Running out of tide, I landed at St Margaret’s at Cliffe, only for another chat, this time with a fisherman who was hauling his boat up the shingle.
Team Manager arrived and we ate bacon and egg butties from the beach-side cafe, while we waited for the tide. Today was going to be our first split-shift of the trip.

A newly retired ex-Police Officer came to chat, he was initially interested in the van but grew increasingly interested in the trip - he had just started paddling. “Living the dream” he commented; I must admit that wasn't the first thought that wearily came to mind.





So much talk in one day! I couldn't remember being so popular, I must have forgotten to put on my well-polished, grumpy-old-git aura this morning.

It clouded over and as the beach emptied, I dodged a French thunderstorm to get back on.
It was dark and grey but oily smooth, as I happily headed north for the first time.

The tide was feeling sorry for me and I glided swiftly towards North Foreland, to finally call it a day at Joss Bay.

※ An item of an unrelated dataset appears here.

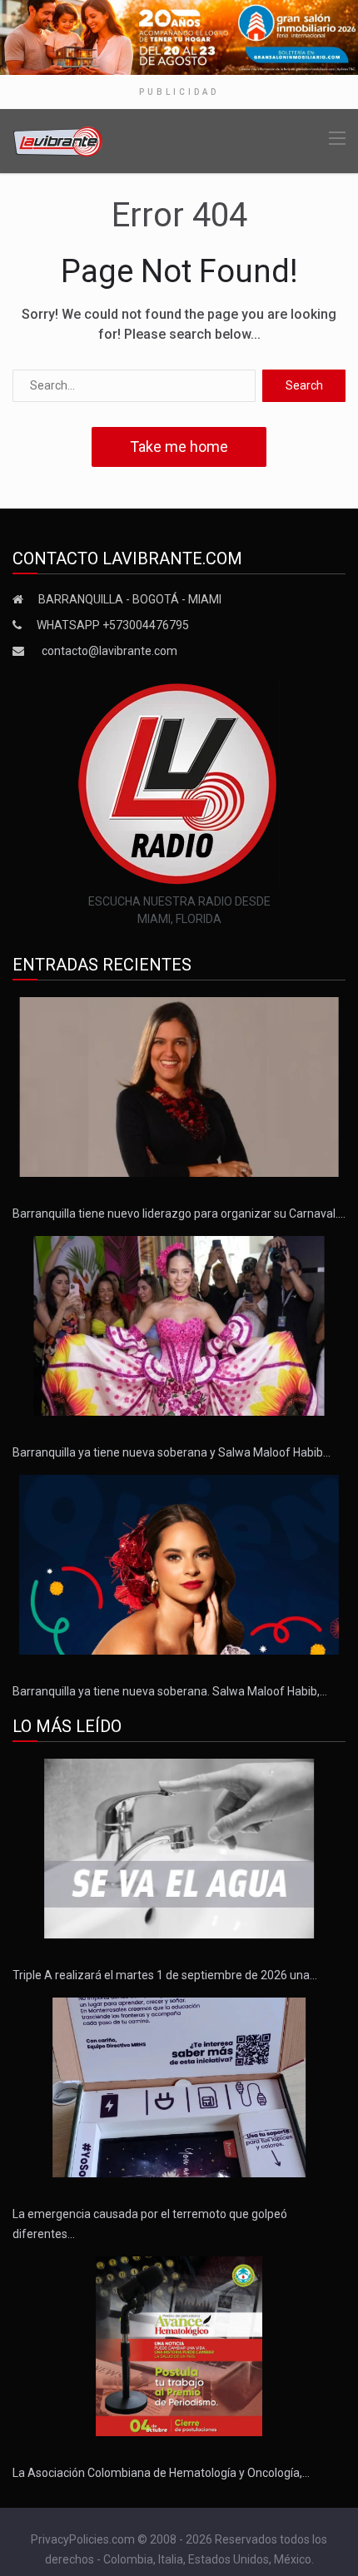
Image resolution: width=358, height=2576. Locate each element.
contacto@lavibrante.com (109, 651)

Here we encountered the seemingly most dangerous part of the day, dodging the local ‘youf’ and a rocket-powered transit van. We ate the world’s worst (so far) fish and chips in Broadstairs,  before heading off to find a campsite, preferably one with razor wire.

Later we fell asleep to the sound of Ramsgate’s boy racers, who were obviously in serious all night training for the upcoming Big Engine-Little Willy Championships of Kent.

Good miles today - poor forecast tomorrow.